* **Text block**:
I’d be inclined to try & eliminate the radios from the equation for testing - can you get the manager device close enough to run a hard wired connection between them?

What frequency do wireless phones use in AU? IIRC, 2.4 GHz is one that’s been used in the States - is someone or something in the habit of making calls at 10:00 and 4:00?

The timing piece reminds me of a story about a laser connection between two buildings that failed at the same time each day - the cause turned out to be someone that took a smoke break on the roof at a regular time and left a door open that blocked the signal. Not the same thing here, but maybe there’s a human factors answer.

Tokoh: The worker, which I think is the problem, can only respond. It listens and responds but there is absolutely no checking that the message it responds to came from the manager (very sloppy).

I think you have misunderstood. It had not crossed my mind that it might be responding to another device.

My concern was that the worker would send data when the manager was not ready. However if it only responds to a message from the manager you have already got that covered.

I have a system for wireless control of model trains. The master sends a signal with an ID number for a locomotive. All the locos receive this but only the one with the ID responds. The response (the loco's battery voltage) is already prepared before the message from the master arrives so the first thing the slave does (after figuring out that the message is intended for it) is send the response to the Master. That way the master knows the response will come very quickly and it uses a short timeout to move on if it does not receive the response. Maybe some of these ideas will be useful, and maybe not.

...R

I'm not certain yet but the problem seems to be a timing one but not directly with the NRF24L01. I am transmitting a temperature reading from a ds18b20 dallas probe. This probe takes temperatures and when asked uses analog to digital conversion to obtain the temperature wit precision. This process can take up to 750ms, and I had allowed 800ms but maybe its not quite enough. When my solar system is pumping there are rapid temperature changes so virtual every request at this time requires a conversion whereas when the system is getting up to temperature or finished heating for the day the changes are more gentle.

* **Recorded information**:
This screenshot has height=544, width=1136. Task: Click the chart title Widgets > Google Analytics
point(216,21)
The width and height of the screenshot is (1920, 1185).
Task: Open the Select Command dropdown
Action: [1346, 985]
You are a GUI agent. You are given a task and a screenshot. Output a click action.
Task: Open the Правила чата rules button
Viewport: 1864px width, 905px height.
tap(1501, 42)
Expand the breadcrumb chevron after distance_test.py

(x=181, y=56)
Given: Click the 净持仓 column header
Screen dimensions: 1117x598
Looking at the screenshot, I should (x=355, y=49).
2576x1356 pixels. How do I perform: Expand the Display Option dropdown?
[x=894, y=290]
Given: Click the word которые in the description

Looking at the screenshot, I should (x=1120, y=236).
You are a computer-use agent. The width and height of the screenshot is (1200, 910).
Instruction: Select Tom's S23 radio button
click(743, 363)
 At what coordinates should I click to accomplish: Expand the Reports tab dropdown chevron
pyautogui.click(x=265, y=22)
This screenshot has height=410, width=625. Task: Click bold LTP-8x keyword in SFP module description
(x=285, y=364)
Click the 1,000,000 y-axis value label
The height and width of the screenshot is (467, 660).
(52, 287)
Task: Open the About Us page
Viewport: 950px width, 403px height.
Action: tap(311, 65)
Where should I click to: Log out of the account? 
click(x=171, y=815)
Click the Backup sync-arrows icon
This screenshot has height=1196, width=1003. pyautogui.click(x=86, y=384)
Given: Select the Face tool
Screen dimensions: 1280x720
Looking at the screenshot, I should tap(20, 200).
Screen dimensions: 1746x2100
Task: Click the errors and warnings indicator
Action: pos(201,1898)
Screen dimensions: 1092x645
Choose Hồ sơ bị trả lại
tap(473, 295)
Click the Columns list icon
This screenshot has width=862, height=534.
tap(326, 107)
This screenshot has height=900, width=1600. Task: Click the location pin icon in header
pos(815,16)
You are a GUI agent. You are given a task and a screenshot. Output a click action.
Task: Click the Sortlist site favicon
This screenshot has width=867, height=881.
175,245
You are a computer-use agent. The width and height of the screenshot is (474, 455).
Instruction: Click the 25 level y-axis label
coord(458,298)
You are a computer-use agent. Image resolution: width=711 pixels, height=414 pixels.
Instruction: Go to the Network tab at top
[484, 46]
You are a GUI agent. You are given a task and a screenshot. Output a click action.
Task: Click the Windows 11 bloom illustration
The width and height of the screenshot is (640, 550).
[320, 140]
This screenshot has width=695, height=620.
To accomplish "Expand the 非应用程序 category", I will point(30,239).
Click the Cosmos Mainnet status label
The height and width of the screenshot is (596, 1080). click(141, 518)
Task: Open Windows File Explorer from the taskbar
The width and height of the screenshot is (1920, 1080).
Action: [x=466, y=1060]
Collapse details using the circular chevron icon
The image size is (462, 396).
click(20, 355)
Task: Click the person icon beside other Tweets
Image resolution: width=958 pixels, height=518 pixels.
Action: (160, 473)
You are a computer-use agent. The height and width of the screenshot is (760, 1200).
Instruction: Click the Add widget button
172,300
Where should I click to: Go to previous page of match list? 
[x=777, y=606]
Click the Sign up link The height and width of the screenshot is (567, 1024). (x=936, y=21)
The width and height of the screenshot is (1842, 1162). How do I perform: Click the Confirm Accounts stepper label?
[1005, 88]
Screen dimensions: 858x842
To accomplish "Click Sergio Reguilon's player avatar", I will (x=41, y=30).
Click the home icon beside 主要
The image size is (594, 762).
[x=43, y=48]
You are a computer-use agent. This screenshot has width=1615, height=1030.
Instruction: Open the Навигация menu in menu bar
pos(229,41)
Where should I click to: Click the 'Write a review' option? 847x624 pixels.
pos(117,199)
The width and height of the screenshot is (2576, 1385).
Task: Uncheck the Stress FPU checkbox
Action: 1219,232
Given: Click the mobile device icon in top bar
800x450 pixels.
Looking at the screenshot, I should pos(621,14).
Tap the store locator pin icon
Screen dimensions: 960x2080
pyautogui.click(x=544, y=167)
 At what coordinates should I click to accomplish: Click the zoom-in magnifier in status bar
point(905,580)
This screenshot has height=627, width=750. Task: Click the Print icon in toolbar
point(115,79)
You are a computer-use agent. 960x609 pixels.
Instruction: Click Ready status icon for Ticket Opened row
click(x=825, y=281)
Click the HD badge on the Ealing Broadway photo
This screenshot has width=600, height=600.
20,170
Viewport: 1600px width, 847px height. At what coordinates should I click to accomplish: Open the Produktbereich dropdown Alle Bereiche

* **Problems**:
1 > Answer these questions from the forum thread on the wireless link problem:
(a) In the model train system, what response does the addressed loco send back to the master?
(b) How long can the ds18b20 conversion take, and how much time was allowed for it?
(c) What caused the laser connection between two buildings to fail at the same time each day?
2 > Carry on the forum thread about the wireless temperature link from its last sentence.

* **Exercise results**:
1 >
(a) The loco's battery voltage.
(b) The conversion can take up to 750ms, and 800ms was allowed.
(c) Someone taking a smoke break on the roof at a regular time left a door open that blocked the signal.

2 >
As I said we're not sure its solved yet but indication are promising. More later. To Robin thanks you got me thinking outside the box.

The communications is very simple and works perfectly until about 10:00am each morning. when the worker starts to fail to respond to the manager. The failure starts out being occasional but quickly becomes frequent. Eventually after about 15 to 30 minutes I have to restart the worker. and then communications returns to normal. There will be a return of some failures in the afternoon about 4:00pm for about 30 minutes then everything will be OK until the morning.

Your neighbour does something at 10 am (maybe leaves for work, opening the garage door) and returns at 4 pm (opening it again)?

Tokoh: I am transmitting a temperature reading from a ds18b20 dallas probe. This probe takes temperatures and when asked uses analog to digital conversion to obtain the temperature wit precision. This process can take up to 750ms,

I still don't have a clear idea how the work is organized between the two Arduinos.

If you need more advice maybe you could expand on the description.

Have you considered "reversing" the temperature collection process. In other words as soon as the data has been sent to the master the worker will start another temperature collection (or perhaps continuously collect measurements but only keep the most recent) and then when the master asks for another reading it is ready to be returned instantly.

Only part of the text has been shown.